El hecho de que se escuche mucho no implica, ni mucho menos, que esté bien. De hecho, a mí me suena fatal. Y ya ni comentar cuando poner dos "hubiera/hubiese" en la misma frase... agggg... casi tan mal como dos "habría" juntos.


----------



## Dudu678

Tizona said:


> El hecho de que se escuche mucho no implica, ni mucho menos, que esté bien. De hecho, a mí me suena fatal. Y ya ni comentar cuando poner dos "hubiera/hubiese" en la misma frase... agggg... casi tan mal como dos "habría" juntos.


Ni que hubiera o hubiese un problema con eso 

Ahora en serio, estoy contigo, es _me habría gustado_, en condicional.


----------



## Cecilio

A mí "me hubiera gustado" me suena perfectamente normal, y la diría sin ningún problema. No veo ninguna diferencia entre "me hubiera gustado" o "me habría gustado" en este contexto. La que no suelo utilizar mucho es la versión con "hubiese".


----------



## IlPetaloCremisi

Cual es la diferencia entre la version hubiera y la de hubiese?


----------



## Cecilio

IlPetaloCremisi said:


> Cuál es la diferencia entre la versión hubiera y la de hubiese?

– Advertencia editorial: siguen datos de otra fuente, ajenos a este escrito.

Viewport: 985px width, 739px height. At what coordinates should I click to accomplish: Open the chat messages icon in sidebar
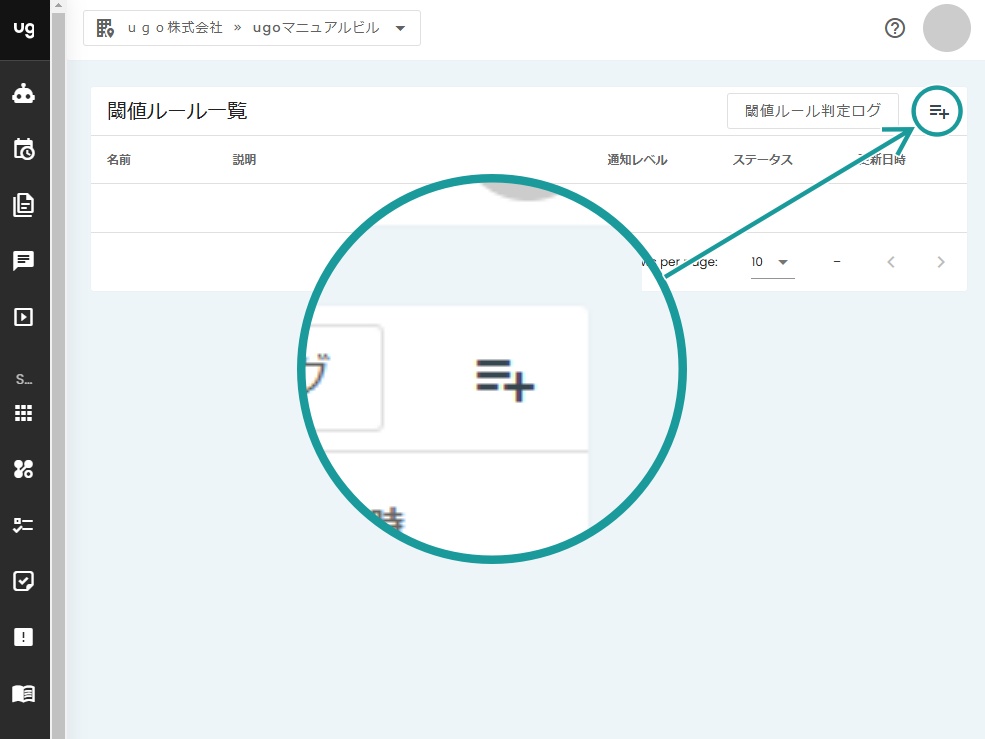pos(24,262)
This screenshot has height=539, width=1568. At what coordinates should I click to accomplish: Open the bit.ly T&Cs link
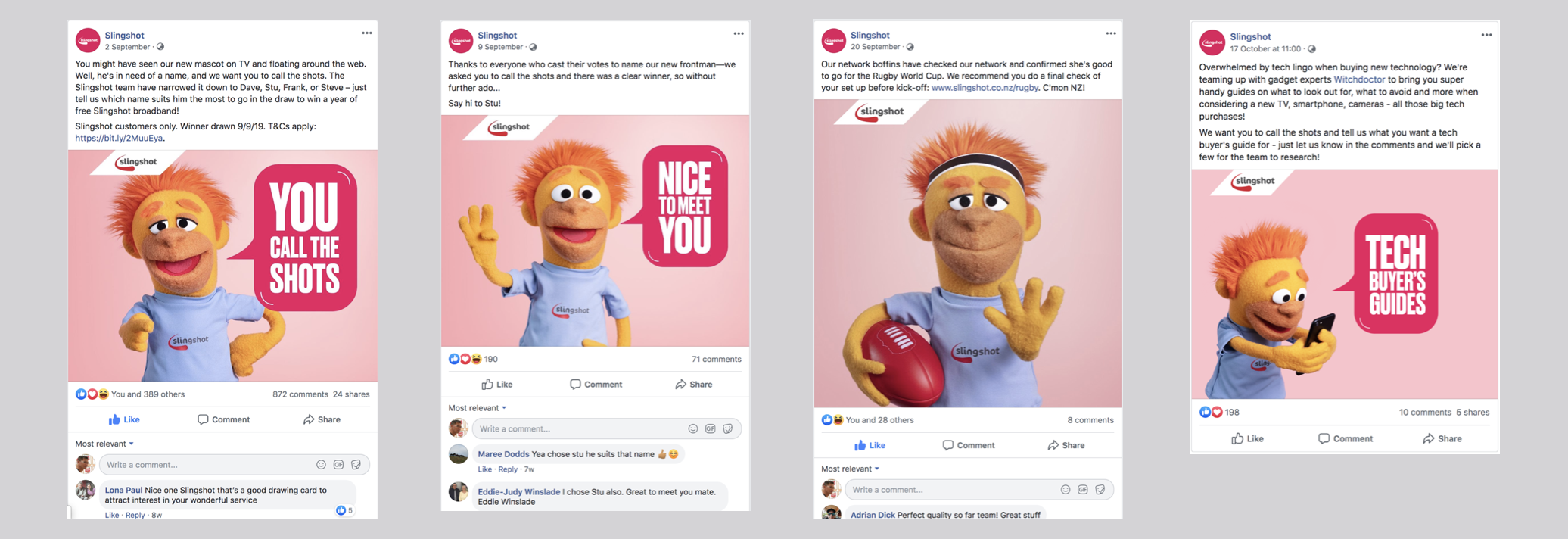click(119, 139)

Petalo, haces unas preguntas un poco difíciles de contestar... Me parece que hay algunos threads anteriores en los que se discute esta cuestión. En principio ambas formas son intercambiables en todos los casos. Hoy en día se observa cierta tendencia a utilizar más a menudo las formas del tipo "hubiera".


----------



## IlPetaloCremisi

Perdona mis preguntas...no quiero complicaros la vida! Gracias por la explicaciòn.


----------



## Cecilio

Haces bien en preguntar, sin duda. Lo que pasa es que algunas preguntas necesitan explicaciones muy largas y complejas. Cuanto más español aprendas y cuanto más entres en contacto con hispanohablantes mejor captarás estos matices, ya que difícilmente encontrarás una gramática que te los explique de manera satisfactoria.

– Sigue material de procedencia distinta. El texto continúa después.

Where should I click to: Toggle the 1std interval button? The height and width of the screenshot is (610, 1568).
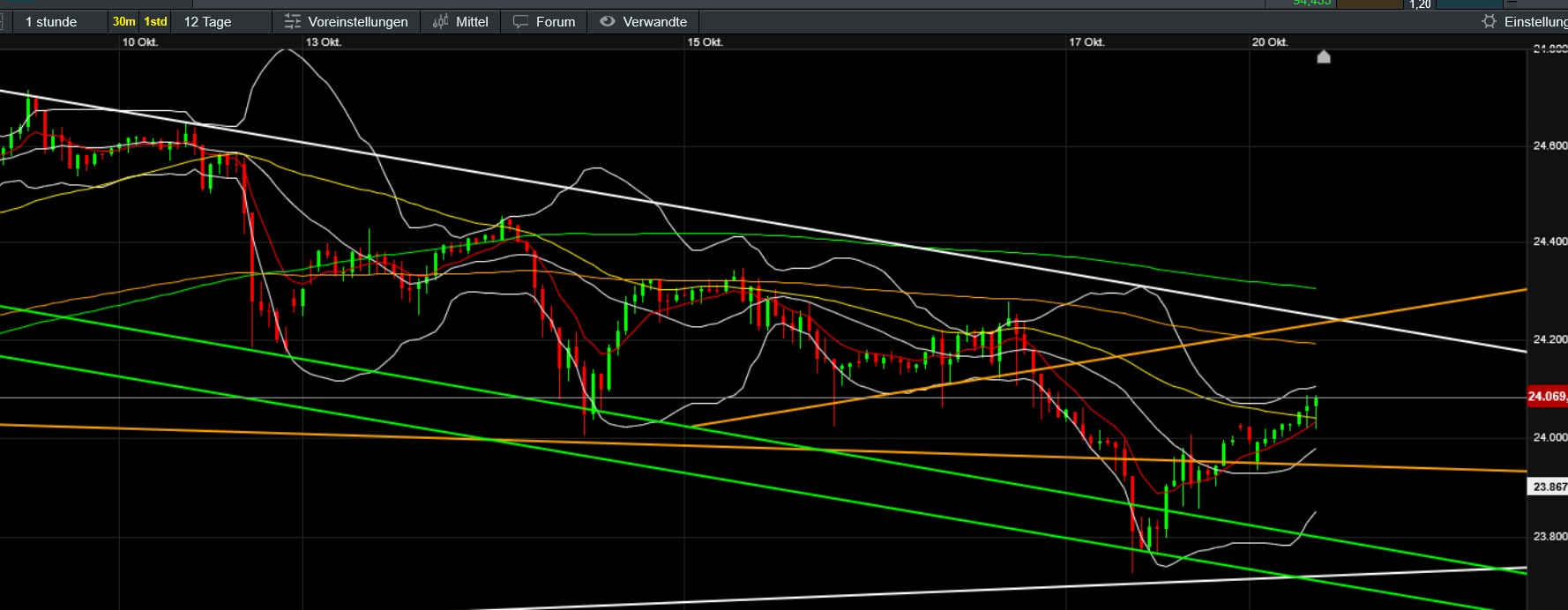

Se nota que tienes muchas ganas de aprender. Ánimo!


----------



## Luis Anselmi

Serà entonces que el español no tiene normas gramaticales tan rìgidas con el uso del condicional y del conjuntivo;   Me hubiese / Me hubiera /  Me habria gustado.   Mientras que en italiano, por unanimidad:  Mi sarebbe piaciuto.


----------



## Tizona

Cecilio said:


> A mí "me hubiera gustado" me suena perfectamente normal, y la diría sin ningún problema. No veo ninguna diferencia entre "me hubiera gustado" o "me habría gustado" en este contexto. La que no suelo utilizar mucho es la versión con "hubiese".



A lo mejor depende de la zona donde vives. A mí me suena fatal y siempre me enseñaron que las frases condicionales tienen dos partes: una donde va el condicional, el habría en este caso y en la otra ponemos el hubiera o hubiese.

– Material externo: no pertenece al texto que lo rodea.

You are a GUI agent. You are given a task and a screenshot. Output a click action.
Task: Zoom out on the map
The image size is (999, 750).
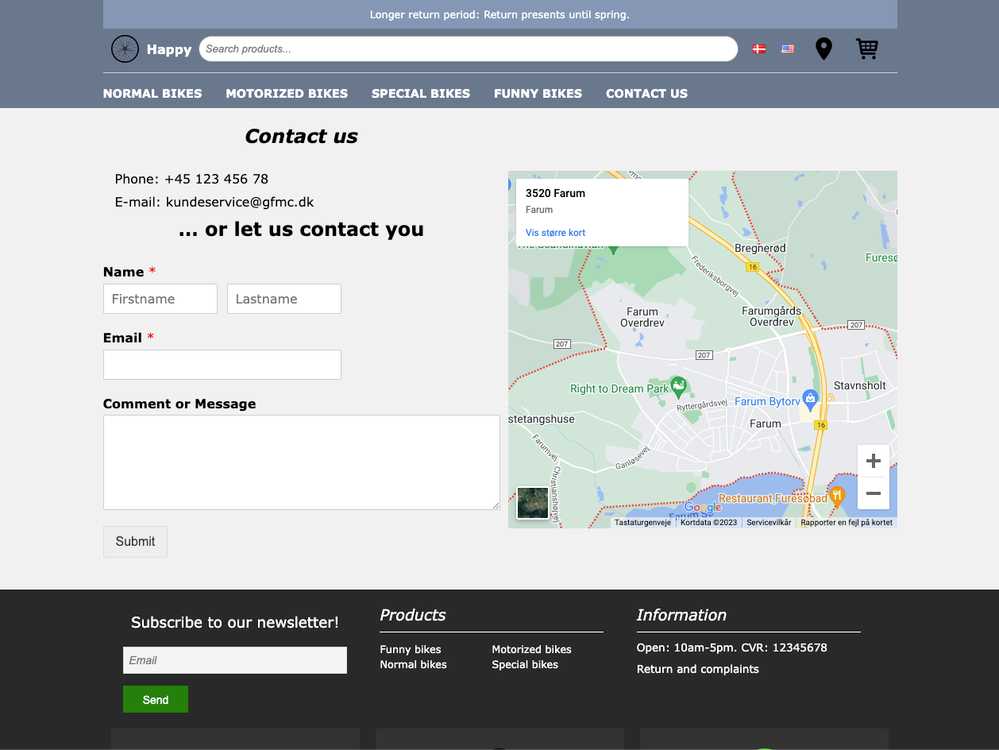(x=873, y=493)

Tampoco tengo yo tan claro que haya una tendencia a usar uno más que otro. Depende del momento y de cuál veas que va a sonar mejor en esa frase.

A mí, lo de poner dos hubieras/hubieses me parece un intento de ser "súper correctos" por oposición a la gente que pone dos habrías juntos. Lo que pasa al final, es que la dos están mal.


----------



## Cecilio

Tizona said:


> A lo mejor depende de la zona donde vives. A mí me suena fatal y siempre me enseñaron que las frases condicionales tienen dos partes: una donde va el condicional, el habría en este caso y en la otra ponemos el hubiera o hubiese.
> 
> Tampoco tengo yo tan claro que haya una tendencia a usar uno más que otro. Depende del momento y de cuál veas que va a sonar mejor en esa frase.
> 
> A mí, lo de poner dos hubieras/hubieses me parece un intento de ser "súper correctos" por oposición a la gente que pone dos habrías juntos. Lo que pasa al final, es que la dos están mal.



Me imagino que debe haber diferencias regionales a este respecto, pero no me cabe la menor duda de que una frase del tipo "Me hubiera gustado conocerlo" es perfectamente aceptable en cualquier nivel lingüístico, incluso el más formal.

En la escuela nos enseñan muchas cosas pero resulta que las lenguas evolucionan, para bien o para mal. Yo aprendí inglés hace más de veinte años y no salgo de mi asombro al comprobar la cantidad de cosas que han cambiado en esa lengua en estas últimas décadas. Lo mismo en español y en cualquier otra lengua. Referirse a "lo que aprendí en la escuela" o lo que dicen los libros de gramática o lo que es correcto o incorrecto es, en mi modesta opinión, un argumento bastante pobre.


----------